**What is expected**
Could you return each line from the one bearing "Image resolution: width=1079" through the last line of the entries, exactly as it stands, with no pictures?

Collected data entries
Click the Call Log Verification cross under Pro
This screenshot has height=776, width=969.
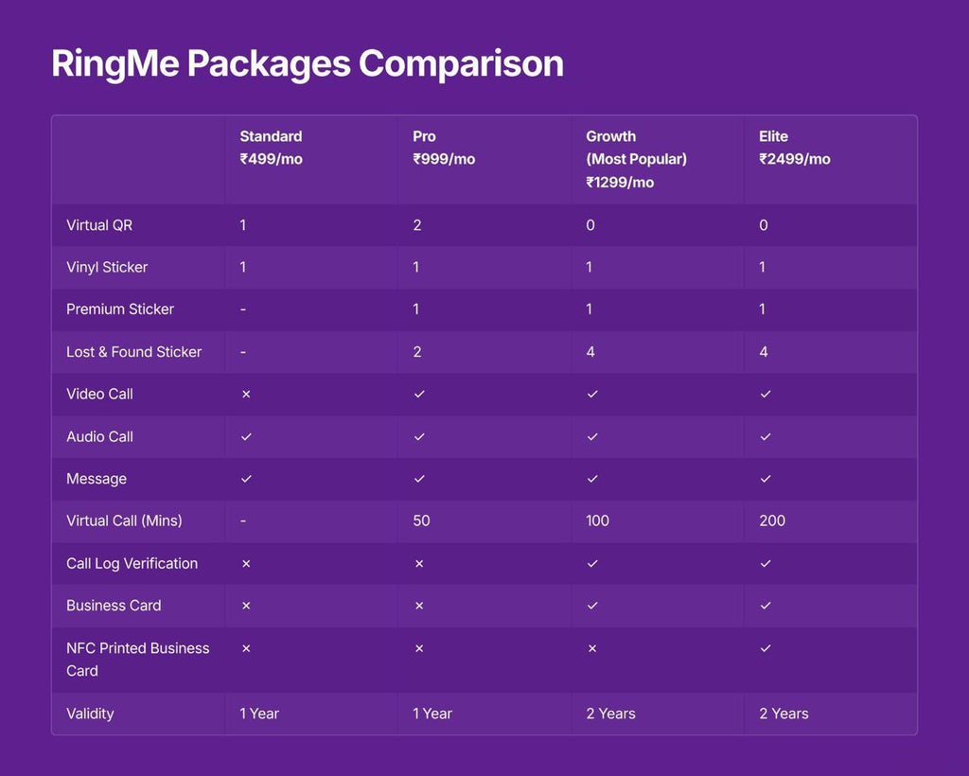[419, 563]
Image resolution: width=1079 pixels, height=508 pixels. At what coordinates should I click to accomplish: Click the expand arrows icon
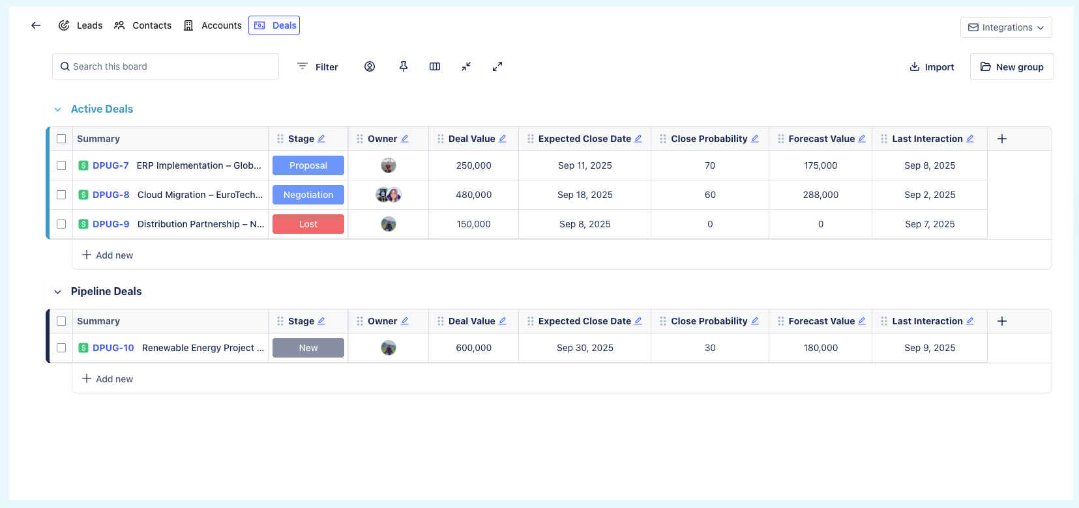tap(497, 66)
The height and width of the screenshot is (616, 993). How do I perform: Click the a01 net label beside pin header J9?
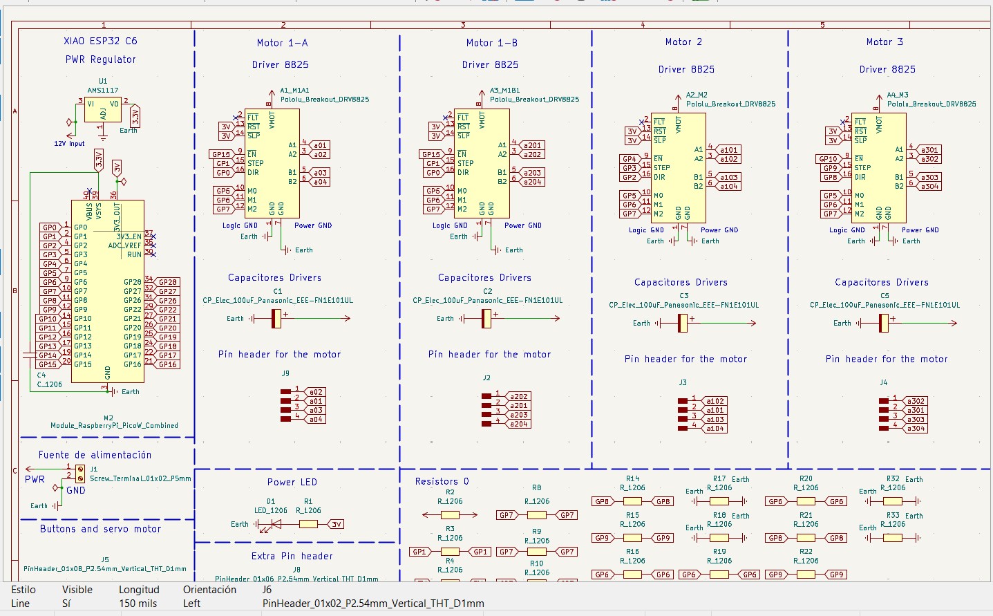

**Reply to the task**
Image resolution: width=1079 pixels, height=508 pixels. At what coordinates should I click to accomplish: Click the expand arrows icon
tap(497, 66)
The height and width of the screenshot is (616, 993). How do I perform: Click the a01 net label beside pin header J9?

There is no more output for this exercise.